Personal information
- Born: November 21, 1975 (age 50) Montreal, Quebec, Canada
- Listed height: 6 ft 4 in (1.93 m)
- Listed weight: 295 lb (134 kg)

Career information
- College: Western Michigan
- CFL draft: 2000: 3rd round, 22nd overall pick

Career history
- 2001–2002: Hamilton Tiger-Cats
- 2003–2010: Montreal Alouettes

Awards and highlights
- Grey Cup champion (2009); CFL All-Star (2004); 2× CFL East All-Star (2004, 2008); First-team All-MAC (2000);
- Stats at CFL.ca

= Paul Lambert (Canadian football) =

Canadian gridiron football player (born 1975)

Paul Lambert (born November 21, 1975) is a Canadian former professional football offensive guard. He most recently played for the Montreal Alouettes.

== Early life ==
Lambert grew up in Montreal and played for the North Shore Lions, Sun Youth Hornets, Vanier College Cheetahs at Lennoxville Cougars. Lambert played in the local football system until university, when he was granted a scholarship to Western Michigan. He was selected for the first-team, All-Mid American Conference as a senior in 2000 as an O-lineman.

== Professional career ==
Lambert was drafted in the third round of the 2000 CFL draft by the Hamilton Tiger-Cats and, in the 2001 CFL season, selected as the Tiger-Cats Rookie of the Year, starting in all regular season games and two playoff games.

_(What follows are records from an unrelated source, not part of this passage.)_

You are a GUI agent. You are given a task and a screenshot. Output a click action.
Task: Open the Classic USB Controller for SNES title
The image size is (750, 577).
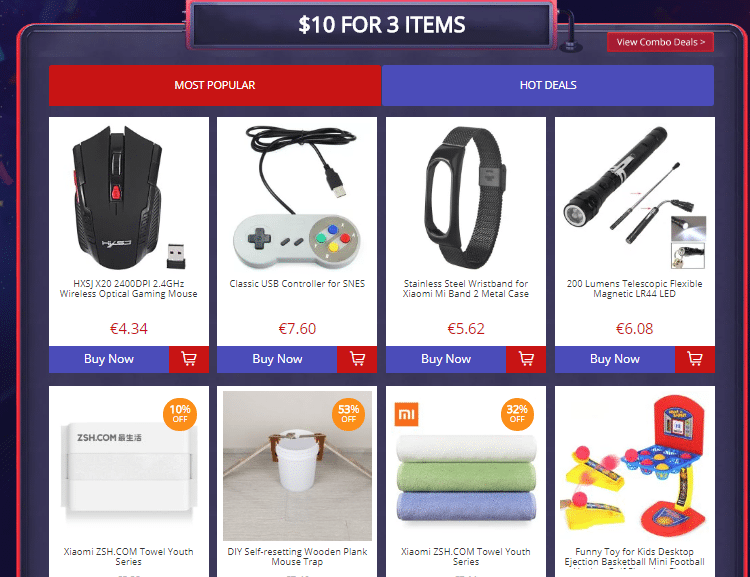pos(297,284)
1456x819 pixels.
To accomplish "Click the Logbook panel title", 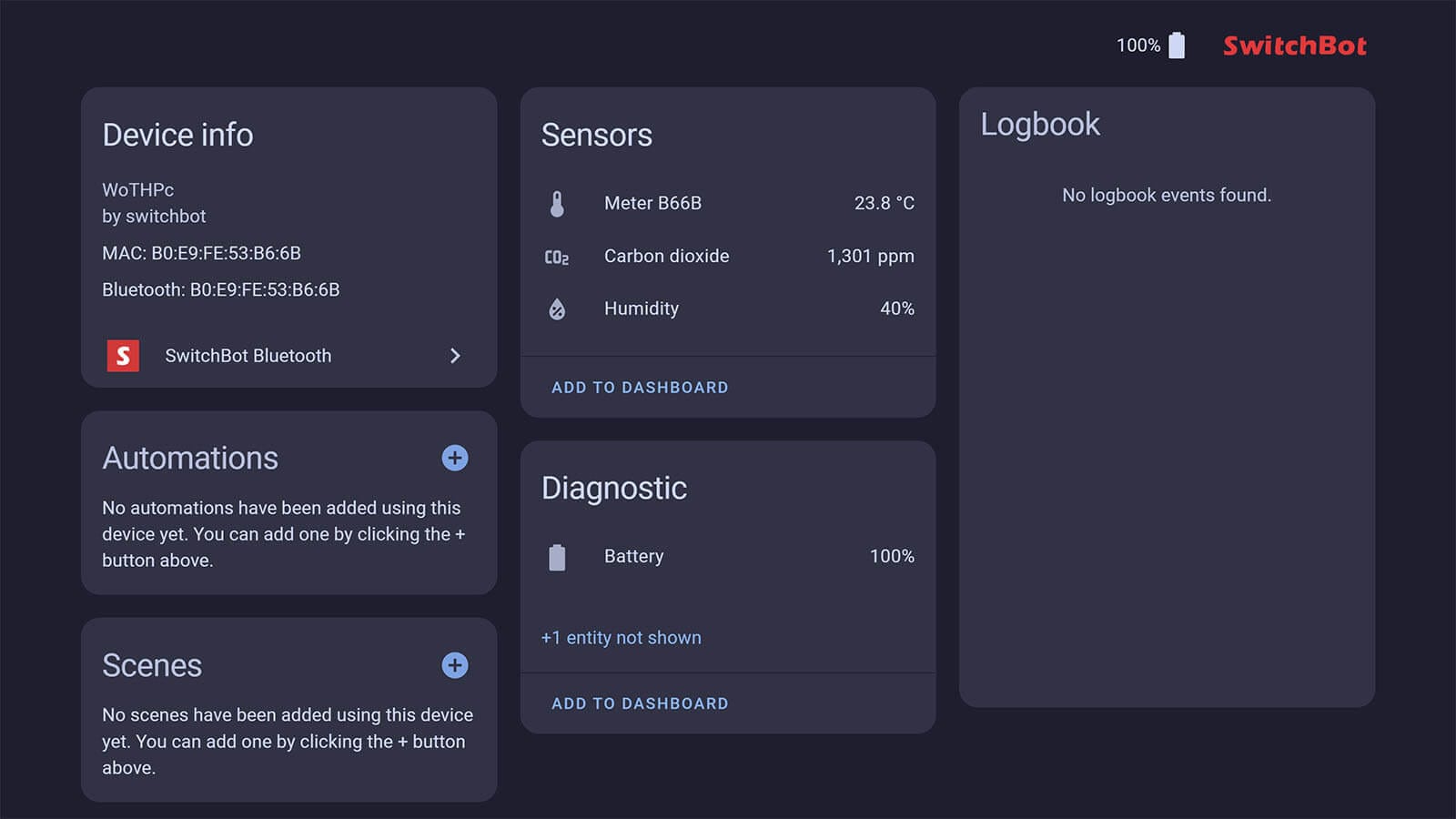I will [x=1040, y=124].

In February 2003, Lambert signed with the Alouettes. He won the 2009 Grey Cup with Montreal while on injured reserved and earned a ring with Montreal when the team won the 2010 Grey Cup

On January 19, 2011, it was announced that the Alouettes had granted Lambert his request for a release.

Speculation is that Lambert will join the McGill Redmen Football coaching staff. He will join Matthieu Quiviger (ex-Redmen-CFLer)in coaching the offensive line.

== Personal life ==
Lambert has 2 kids named Tatum Lambert and Jake Lambert.